Benchmark and evaluation of LLM memory systems on the LOCOMO dataset.
| Directory | Description |
|---|---|
main.py |
Demo script for Huawei Cloud AgentArts Memory SDK |
memory-locomo-benchmark/ |
LOCOMO benchmark for AgentArts Memory (BLEU, F1, LLM Judge) |
memobase/ |
Forked Memobase with reference LOCOMO benchmark |
Evaluates AgentArts Memory on the LOCOMO dataset using dual-perspective sessions and memory search, scored with BLEU-1, token F1, and LLM Judge.
cd memory-locomo-benchmark
# Configure environment
cp .env.example .env # Edit with your credentials
# Run full pipeline
uv run python run.py add --max_samples 10 # Write conversations to memory
uv run python run.py search --output results.json # Retrieve & answer questions
uv run python run.py eval --input results.json # Score (BLEU/F1/LLM Judge)
uv run python run.py score --input evals.json # Aggregate by category| Variable | Description |
|---|---|
AGENTARTS_MEMORY_REGION |
AgentArts Memory region (e.g. cn-southwest-2) |
AGENTARTS_MEMORY_API_KEY |
AgentArts Memory API key |
AGENTARTS_MEMORY_SPACE_ID |
AgentArts Memory space ID |
ANSWER_LLM_BASE_URL |
OpenAI-compatible endpoint for answer generation |
ANSWER_LLM_API_KEY |
API key for answer LLM |
ANSWER_LLM_MODEL |
Model name for answer generation |
JUDGE_LLM_BASE_URL |
OpenAI-compatible endpoint for LLM Judge |
JUDGE_LLM_API_KEY |
API key for judge LLM |
JUDGE_LLM_MODEL |
Model name for LLM Judge |
- add -- Parse LOCOMO conversations, create dual-perspective sessions (one per speaker), write messages to AgentArts Memory, wait for memory extraction.

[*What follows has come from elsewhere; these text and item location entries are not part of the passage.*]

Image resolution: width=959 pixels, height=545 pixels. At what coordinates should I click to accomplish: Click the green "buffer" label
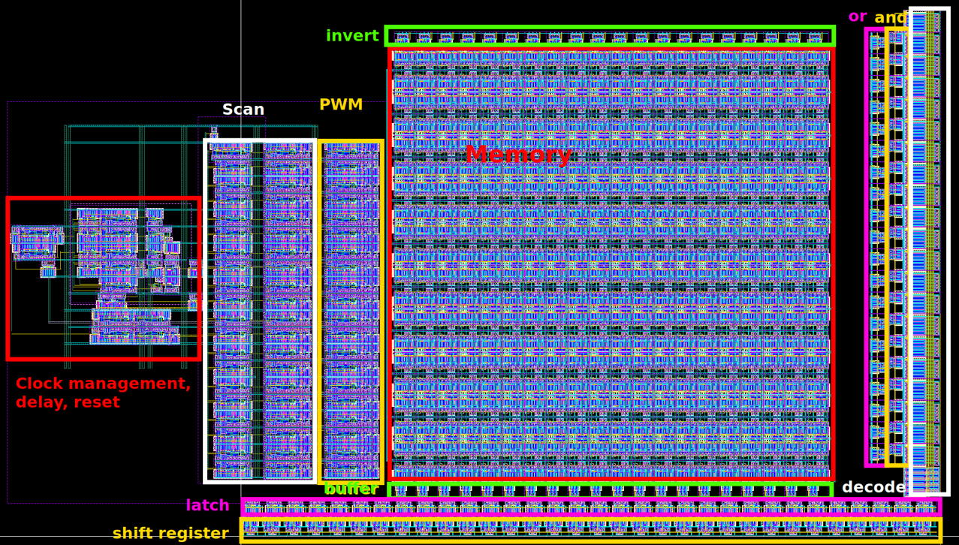tap(351, 489)
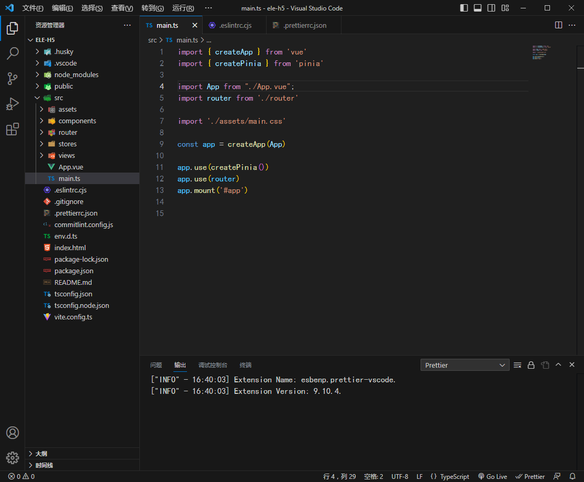Open the Extensions view

tap(13, 129)
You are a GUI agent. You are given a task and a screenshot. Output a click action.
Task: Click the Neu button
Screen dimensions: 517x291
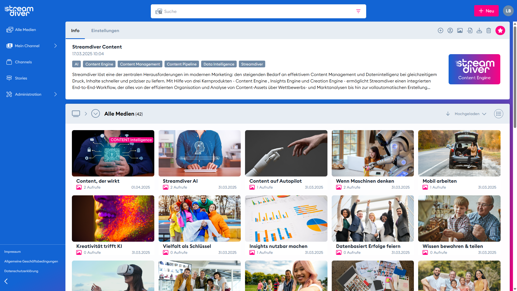(486, 11)
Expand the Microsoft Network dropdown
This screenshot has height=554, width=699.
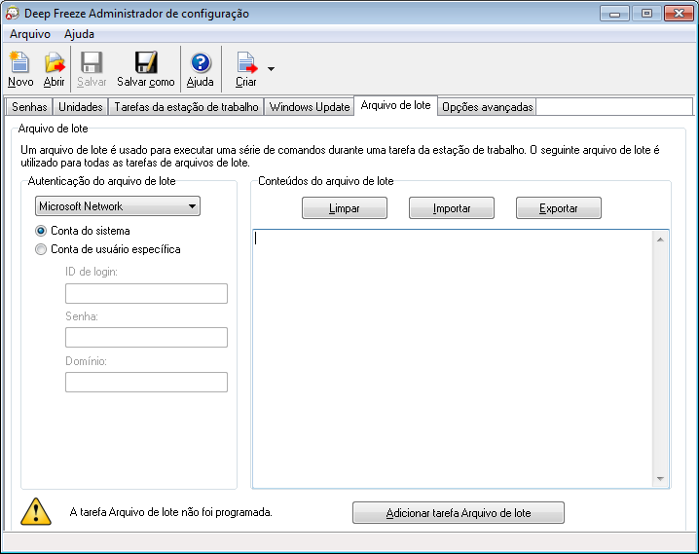[x=118, y=206]
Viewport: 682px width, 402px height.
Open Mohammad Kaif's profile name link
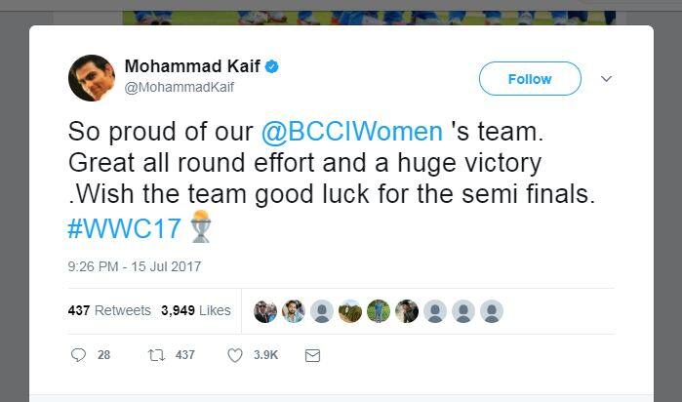(192, 66)
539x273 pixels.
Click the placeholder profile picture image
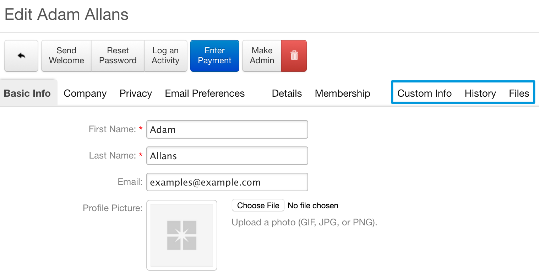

- search -- For each QA pair, search memories using the question as query, format retrieved memories, call LLM to generate an answer.
- eval -- Compute BLEU-1, token F1, and binary LLM Judge (CORRECT/WRONG) for each question.
- score -- Aggregate metrics by LOCOMO category (single_hop, temporal, multi_hop, open_domain).
| Category | BLEU | F1 | LLM Judge | Count |
|---|---|---|---|---|
| single_hop | 29.03% | 38.61% | 60.64% | 282 |
| temporal | 16.61% | 20.09% | 19.63% | 321 |
| multi_hop | 18.22% | 23.46% | 41.67% | 96 |
| open_domain | 38.30% | 44.50% | 63.26% | 841 |
| Overall | 30.83% | 37.02% | 52.34% | 1540 |
Reference: Memobase v0.0.37 achieves 75.78% LLM Judge (with gpt-4o as judge).